### Job
Please list every line of the material below that contains the string "chart".

### Location data for words and elements
--- Start ---
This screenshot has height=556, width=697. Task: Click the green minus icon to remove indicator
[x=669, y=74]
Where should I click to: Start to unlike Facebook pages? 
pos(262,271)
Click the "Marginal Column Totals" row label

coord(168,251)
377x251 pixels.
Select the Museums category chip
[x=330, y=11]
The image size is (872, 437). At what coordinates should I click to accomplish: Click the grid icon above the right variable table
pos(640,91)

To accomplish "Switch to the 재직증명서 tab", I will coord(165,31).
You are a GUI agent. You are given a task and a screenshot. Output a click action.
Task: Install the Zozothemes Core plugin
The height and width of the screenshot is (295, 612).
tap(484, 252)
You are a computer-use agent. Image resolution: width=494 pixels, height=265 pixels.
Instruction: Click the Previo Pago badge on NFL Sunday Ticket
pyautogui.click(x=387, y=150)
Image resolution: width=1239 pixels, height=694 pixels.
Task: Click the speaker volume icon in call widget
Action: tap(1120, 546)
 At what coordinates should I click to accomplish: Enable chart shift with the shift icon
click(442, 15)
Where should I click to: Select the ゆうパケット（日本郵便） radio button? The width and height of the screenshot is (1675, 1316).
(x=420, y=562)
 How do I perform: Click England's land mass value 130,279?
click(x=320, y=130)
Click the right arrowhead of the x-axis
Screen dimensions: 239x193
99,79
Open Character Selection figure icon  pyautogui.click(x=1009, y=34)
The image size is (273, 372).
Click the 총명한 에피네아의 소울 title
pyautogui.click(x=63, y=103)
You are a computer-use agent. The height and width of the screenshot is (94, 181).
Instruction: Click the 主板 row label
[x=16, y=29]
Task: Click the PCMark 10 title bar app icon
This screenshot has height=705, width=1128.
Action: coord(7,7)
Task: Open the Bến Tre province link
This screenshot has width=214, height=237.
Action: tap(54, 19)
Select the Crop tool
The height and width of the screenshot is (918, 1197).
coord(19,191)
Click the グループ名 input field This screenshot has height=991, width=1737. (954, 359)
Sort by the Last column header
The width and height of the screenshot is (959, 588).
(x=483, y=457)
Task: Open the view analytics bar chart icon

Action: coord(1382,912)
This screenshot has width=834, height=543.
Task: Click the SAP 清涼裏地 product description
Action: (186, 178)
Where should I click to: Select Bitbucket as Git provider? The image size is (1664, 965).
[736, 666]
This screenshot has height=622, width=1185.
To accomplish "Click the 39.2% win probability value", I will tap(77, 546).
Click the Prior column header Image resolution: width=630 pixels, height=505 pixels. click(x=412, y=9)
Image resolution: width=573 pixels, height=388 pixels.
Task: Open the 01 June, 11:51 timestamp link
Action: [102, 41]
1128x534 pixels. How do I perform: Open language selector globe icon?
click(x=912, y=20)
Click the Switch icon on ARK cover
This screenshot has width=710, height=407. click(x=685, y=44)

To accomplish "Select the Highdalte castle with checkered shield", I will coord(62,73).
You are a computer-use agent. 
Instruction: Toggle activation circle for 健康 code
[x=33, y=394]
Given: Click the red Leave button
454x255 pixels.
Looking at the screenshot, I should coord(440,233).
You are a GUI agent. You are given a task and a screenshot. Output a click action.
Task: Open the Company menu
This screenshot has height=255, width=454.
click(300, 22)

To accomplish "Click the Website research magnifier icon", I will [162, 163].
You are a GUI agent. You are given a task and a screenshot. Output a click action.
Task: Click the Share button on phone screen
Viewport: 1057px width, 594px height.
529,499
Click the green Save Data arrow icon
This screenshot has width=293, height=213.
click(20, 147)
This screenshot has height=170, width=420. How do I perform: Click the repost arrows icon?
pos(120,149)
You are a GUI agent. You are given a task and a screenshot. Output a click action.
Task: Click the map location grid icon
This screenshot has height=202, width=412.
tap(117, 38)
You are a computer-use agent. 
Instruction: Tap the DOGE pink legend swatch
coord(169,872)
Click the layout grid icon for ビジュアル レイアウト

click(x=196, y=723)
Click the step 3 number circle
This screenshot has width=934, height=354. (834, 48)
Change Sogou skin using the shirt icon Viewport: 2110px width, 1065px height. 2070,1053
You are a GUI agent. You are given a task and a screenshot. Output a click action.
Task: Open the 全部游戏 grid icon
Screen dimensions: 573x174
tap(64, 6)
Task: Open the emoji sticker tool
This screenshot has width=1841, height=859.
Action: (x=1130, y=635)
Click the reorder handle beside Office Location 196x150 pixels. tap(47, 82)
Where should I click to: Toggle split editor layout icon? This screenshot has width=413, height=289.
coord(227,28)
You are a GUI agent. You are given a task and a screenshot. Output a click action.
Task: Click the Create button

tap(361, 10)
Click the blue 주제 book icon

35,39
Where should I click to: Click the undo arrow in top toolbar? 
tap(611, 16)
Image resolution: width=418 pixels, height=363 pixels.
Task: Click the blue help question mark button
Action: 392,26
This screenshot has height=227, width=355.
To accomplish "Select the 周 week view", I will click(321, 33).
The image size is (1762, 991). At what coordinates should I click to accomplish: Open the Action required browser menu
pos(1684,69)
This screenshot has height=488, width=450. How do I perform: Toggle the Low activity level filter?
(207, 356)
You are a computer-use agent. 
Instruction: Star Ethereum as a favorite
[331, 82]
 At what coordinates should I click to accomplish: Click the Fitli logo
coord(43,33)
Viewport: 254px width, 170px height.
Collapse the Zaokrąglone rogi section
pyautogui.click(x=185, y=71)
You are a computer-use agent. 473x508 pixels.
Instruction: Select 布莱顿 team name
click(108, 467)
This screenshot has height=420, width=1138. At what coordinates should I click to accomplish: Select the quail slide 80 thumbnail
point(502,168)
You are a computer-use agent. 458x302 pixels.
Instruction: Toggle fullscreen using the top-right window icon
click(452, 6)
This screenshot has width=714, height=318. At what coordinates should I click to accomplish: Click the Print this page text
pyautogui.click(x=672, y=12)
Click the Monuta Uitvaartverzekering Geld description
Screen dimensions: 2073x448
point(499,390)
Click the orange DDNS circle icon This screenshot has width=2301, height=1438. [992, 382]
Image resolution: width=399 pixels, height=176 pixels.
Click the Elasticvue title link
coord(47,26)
--- End ---
### Answer to this exercise
 At what coordinates should I click to accomplish: Enable chart shift with the shift icon
Task: Open the view analytics bar chart icon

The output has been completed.